### WHAT IS REQUIRED
Reproduce each of the following records word for word, in the same order, without changing anything.

### DATA ROWS
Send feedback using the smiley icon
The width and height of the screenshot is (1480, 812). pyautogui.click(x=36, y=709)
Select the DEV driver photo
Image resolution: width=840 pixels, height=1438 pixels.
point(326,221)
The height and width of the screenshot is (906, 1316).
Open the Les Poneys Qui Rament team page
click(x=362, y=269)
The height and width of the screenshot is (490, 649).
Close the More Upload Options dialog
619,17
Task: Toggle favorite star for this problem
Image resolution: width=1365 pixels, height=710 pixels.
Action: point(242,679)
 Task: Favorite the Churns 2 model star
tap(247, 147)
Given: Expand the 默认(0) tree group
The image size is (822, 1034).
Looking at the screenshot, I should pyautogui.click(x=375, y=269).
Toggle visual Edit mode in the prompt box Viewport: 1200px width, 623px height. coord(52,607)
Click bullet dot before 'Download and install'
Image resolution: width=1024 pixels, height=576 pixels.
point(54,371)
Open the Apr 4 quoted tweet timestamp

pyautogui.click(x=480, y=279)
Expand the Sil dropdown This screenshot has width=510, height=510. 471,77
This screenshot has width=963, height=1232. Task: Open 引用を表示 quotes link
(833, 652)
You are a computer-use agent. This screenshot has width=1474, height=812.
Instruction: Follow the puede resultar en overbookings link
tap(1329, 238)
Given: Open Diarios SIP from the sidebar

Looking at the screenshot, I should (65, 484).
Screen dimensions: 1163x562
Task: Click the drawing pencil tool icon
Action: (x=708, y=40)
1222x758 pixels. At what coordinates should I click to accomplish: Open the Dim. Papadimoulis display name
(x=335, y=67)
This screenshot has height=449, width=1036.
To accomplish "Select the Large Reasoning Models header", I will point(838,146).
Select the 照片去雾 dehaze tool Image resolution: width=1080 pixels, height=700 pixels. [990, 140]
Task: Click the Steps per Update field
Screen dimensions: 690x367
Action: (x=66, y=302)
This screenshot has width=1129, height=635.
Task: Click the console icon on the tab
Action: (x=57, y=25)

### SOLUTION
Send feedback using the smiley icon
The width and height of the screenshot is (1480, 812). pyautogui.click(x=36, y=709)
Select the DEV driver photo
Image resolution: width=840 pixels, height=1438 pixels.
point(326,221)
The height and width of the screenshot is (906, 1316).
Open the Les Poneys Qui Rament team page
click(x=362, y=269)
The height and width of the screenshot is (490, 649).
Close the More Upload Options dialog
619,17
Task: Toggle favorite star for this problem
Image resolution: width=1365 pixels, height=710 pixels.
Action: point(242,679)
 Task: Favorite the Churns 2 model star
tap(247, 147)
Given: Expand the 默认(0) tree group
The image size is (822, 1034).
Looking at the screenshot, I should pyautogui.click(x=375, y=269).
Toggle visual Edit mode in the prompt box Viewport: 1200px width, 623px height. coord(52,607)
Click bullet dot before 'Download and install'
Image resolution: width=1024 pixels, height=576 pixels.
point(54,371)
Open the Apr 4 quoted tweet timestamp

pyautogui.click(x=480, y=279)
Expand the Sil dropdown This screenshot has width=510, height=510. 471,77
This screenshot has width=963, height=1232. Task: Open 引用を表示 quotes link
(833, 652)
You are a computer-use agent. This screenshot has width=1474, height=812.
Instruction: Follow the puede resultar en overbookings link
tap(1329, 238)
Given: Open Diarios SIP from the sidebar

Looking at the screenshot, I should (65, 484).
Screen dimensions: 1163x562
Task: Click the drawing pencil tool icon
Action: (x=708, y=40)
1222x758 pixels. At what coordinates should I click to accomplish: Open the Dim. Papadimoulis display name
(x=335, y=67)
This screenshot has height=449, width=1036.
To accomplish "Select the Large Reasoning Models header", I will point(838,146).
Select the 照片去雾 dehaze tool Image resolution: width=1080 pixels, height=700 pixels. [990, 140]
Task: Click the Steps per Update field
Screen dimensions: 690x367
Action: (x=66, y=302)
This screenshot has width=1129, height=635.
Task: Click the console icon on the tab
Action: (x=57, y=25)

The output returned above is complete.